Moose Connelly takes us through the town of Rye New Hampshire and into North Hampton. It's only a matter of a few miles now, (6.5) but he has no trouble focusing. This Moose like all the rest of us has traveled 200 miles over 29 hours, through 30 transitions points, 5 counties and 27 towns! Yet we are all in great spirits, still cheering and hooting and yelling (of course ) "MOOOOOOOOSE". (Three weeks later when I go to a race other runners will be yelling Moose at me.)
Moose Stoner takes over for the last flat 5 miles along the beach. The sky has clouded over with temps in the 50's. We still have no idea what place we are in, somewhere in the middle of the pack we hope. The speedy teams finished around noon, even starting 5, 6 and 7 hours after us! Anxiously we all await the sign of our Moose. With a grin from lopsided ear to ear he stomps in.
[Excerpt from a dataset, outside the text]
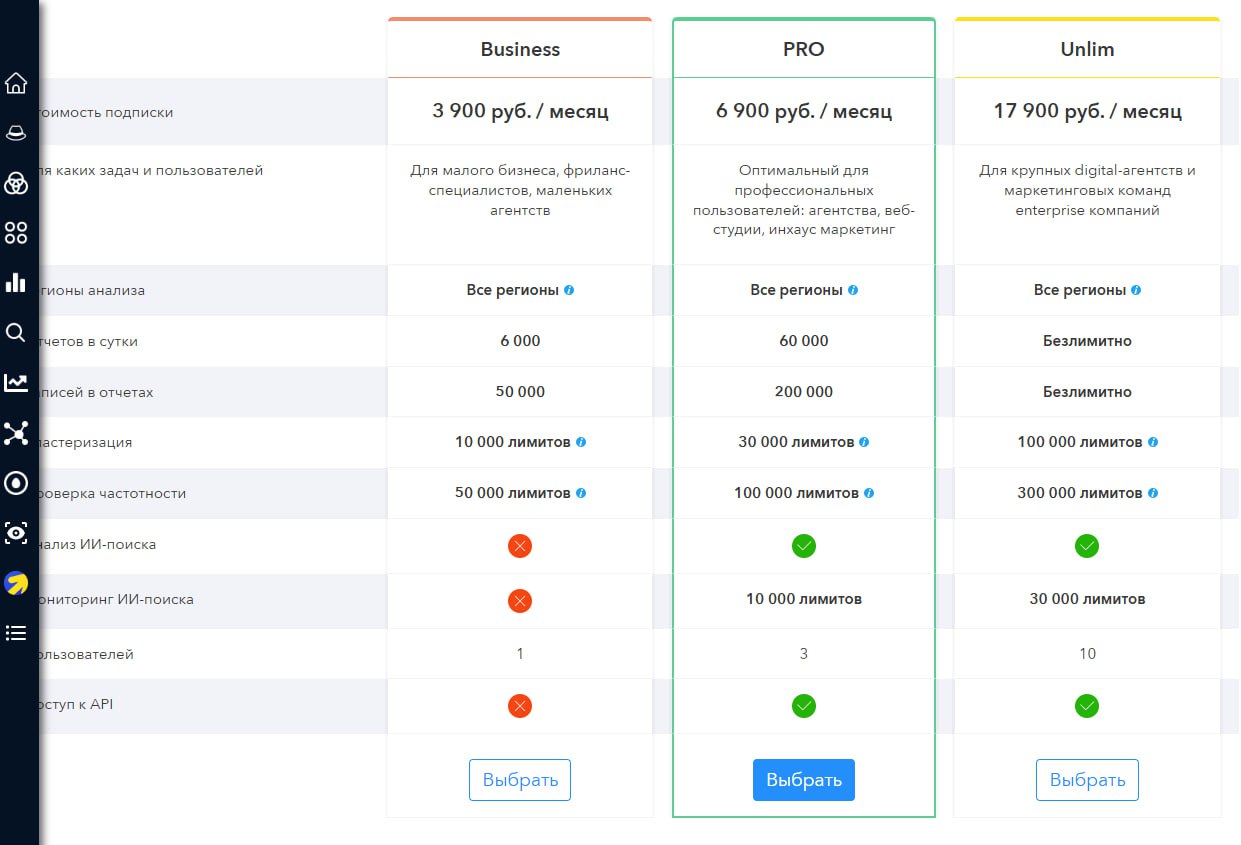Image resolution: width=1241 pixels, height=845 pixels.
Task: Click the PRO plan column header
Action: coord(804,49)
The Bull Moose team tradition started years ago continues with the whole team running the final ¼ mile to the finish, yelling MOOOOOOSE. Smiles and pictures and high-5's are what we came here for. The Moose team some the best of friends, some were strangers. We come from all walks of life, all types of backgrounds, but running somehow bonds us all as equals, bonds us in a way that other sports cannot. Reach the beach - much more than a race, much, much more than an adventure.
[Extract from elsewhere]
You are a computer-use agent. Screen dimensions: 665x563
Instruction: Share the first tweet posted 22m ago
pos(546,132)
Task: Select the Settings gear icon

Where did the Bull Moose end up? Somewhere between New Balance Chicago II and Boston Cream we finished: 29+ hours - 125th place overall, 4th in our division (out of 4 - gulp) - 8:37 per mile pace. And The Lug-Nuts: 140th place 30+ hours 8:47 pace. In a 5K they would be only 30 seconds back!
Many thanks to the members of the Bull Moose team for letting me be part of their team.
Great guys all. A special thanks to the "Lug Nuts" a fun team to chase after. As for Cliff Chase, yes, that is a real person. I am still trying to catch him, most recently ran behind him all the way in the Mountain Milers half marathon.